Dividend hikes and more money printing boost gold sector prospects, managers say
The possibility for central banks to switch on money-printing machines again, and gold miners increasing dividends, continue to boost the case for bullion and gold equities, managers say.
They speak after bullion fell by nearly 20% since it hit $1,920 per troy ounce in early September.
The managers’ words are supported by the Thomson Reuters GFMS annual gold survey published this week, which suggested forecasts of over $2,000 for this year as concerned small investors in Germany and Switzerland buy ingots and coins.
The news is not bright only for physical gold buyers.
Edward Perks, director of core, hybrid portfolio management in Franklin Templeton’s equity group, said his company’s analysis suggested many gold miners were “in better shape than they were at the beginning of the year”.
He said miners’ shares did not follow the rise of the gold price for much of last year, because investors were not confident to discount higher prices into company valuations, because they were not sure gold would keep rising.
“In the current environment this divergence appears to us to have created many investment opportunities in the industry,” Perks said in Franklin Templeton’s 2012 Investment Perspective report.
“A number of companies have enjoyed record margins and generated significant free cash.

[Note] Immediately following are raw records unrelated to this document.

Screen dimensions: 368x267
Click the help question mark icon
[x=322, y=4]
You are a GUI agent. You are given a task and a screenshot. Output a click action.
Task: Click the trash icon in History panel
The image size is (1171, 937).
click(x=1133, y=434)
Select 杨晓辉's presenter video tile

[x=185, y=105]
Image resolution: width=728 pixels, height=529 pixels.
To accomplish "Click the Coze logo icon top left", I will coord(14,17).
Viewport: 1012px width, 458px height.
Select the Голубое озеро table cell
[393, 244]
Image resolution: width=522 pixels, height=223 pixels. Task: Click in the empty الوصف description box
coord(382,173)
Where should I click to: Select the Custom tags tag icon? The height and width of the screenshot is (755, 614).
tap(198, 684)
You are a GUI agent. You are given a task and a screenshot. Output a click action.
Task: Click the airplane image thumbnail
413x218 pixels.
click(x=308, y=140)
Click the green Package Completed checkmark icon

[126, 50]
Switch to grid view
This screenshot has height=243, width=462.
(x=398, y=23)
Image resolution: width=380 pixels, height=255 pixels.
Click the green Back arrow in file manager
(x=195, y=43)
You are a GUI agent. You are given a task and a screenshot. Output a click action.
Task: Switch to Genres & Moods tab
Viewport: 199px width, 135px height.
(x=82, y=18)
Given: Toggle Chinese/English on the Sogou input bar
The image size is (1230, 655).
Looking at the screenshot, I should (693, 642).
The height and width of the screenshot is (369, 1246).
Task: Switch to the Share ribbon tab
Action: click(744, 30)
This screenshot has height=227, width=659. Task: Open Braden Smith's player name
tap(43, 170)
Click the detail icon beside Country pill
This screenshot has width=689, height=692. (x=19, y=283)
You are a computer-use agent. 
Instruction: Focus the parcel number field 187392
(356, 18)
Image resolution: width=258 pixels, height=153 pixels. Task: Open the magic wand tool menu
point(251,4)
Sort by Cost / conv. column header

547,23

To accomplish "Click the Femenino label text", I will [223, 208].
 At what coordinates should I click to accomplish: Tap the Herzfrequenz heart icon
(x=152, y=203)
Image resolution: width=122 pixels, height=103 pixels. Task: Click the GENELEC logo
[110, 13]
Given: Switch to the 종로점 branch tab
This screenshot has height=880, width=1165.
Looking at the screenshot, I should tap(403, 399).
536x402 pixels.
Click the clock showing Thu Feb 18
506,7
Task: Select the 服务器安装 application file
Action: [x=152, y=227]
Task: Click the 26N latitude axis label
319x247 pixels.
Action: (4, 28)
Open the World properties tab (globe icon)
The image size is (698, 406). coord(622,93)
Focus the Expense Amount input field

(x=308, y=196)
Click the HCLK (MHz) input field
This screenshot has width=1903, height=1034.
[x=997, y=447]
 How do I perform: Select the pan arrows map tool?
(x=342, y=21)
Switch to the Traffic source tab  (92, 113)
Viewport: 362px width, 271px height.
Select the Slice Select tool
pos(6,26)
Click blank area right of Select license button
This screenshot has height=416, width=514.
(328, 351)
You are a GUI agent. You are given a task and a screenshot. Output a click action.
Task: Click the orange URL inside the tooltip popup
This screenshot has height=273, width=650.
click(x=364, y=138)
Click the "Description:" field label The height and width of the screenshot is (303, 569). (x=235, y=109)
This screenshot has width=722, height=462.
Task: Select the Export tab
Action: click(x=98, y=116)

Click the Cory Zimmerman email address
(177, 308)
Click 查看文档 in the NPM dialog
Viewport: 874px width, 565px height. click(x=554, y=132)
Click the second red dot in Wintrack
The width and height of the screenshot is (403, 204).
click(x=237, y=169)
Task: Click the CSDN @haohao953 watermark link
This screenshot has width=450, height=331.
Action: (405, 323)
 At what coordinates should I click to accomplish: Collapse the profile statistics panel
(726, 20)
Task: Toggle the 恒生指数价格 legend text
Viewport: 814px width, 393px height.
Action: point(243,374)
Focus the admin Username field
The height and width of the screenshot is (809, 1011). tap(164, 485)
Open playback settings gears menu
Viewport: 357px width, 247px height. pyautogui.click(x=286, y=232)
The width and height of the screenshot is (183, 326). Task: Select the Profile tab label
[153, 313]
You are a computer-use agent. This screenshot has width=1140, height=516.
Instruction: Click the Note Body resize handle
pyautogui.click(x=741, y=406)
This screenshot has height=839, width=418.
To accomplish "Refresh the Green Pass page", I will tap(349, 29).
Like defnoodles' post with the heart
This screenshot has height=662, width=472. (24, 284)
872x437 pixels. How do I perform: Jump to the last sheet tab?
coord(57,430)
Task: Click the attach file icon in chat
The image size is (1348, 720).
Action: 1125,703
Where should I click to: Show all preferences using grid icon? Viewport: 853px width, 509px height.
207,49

Some of this has been returned to shareholders through dividend increases.”
Perks said it was difficult to forecast the price of gold. Nevertheless, he added, “we remain focused on seeking to identify what we regard as the best-positioned companies to potentially create shareholder value by developing new mining projects and discovering additional gold reserves.”
Iain Stewart, manager of the Newton Real Return Fund, added the dividend yield on the Datastream global gold mining index has now reached its 2008 peak again, and several companies are boosting payouts.
He said the recent price falls – about 20% since the high of $1900 in early September – came after America’s Federal Reserve failed to print money heavily a third time in the crisis, and instead announced the less aggressive ‘Operation Twist’ that month.
Printing money would effectively have made each dollar less valuable, boosting the attraction of gold, a ‘hard asset’ currency.
The same can be said of eurozone politicians led by Germany, who have repeatedly stopped the European Central Bank printing euros heavily, most recently in December.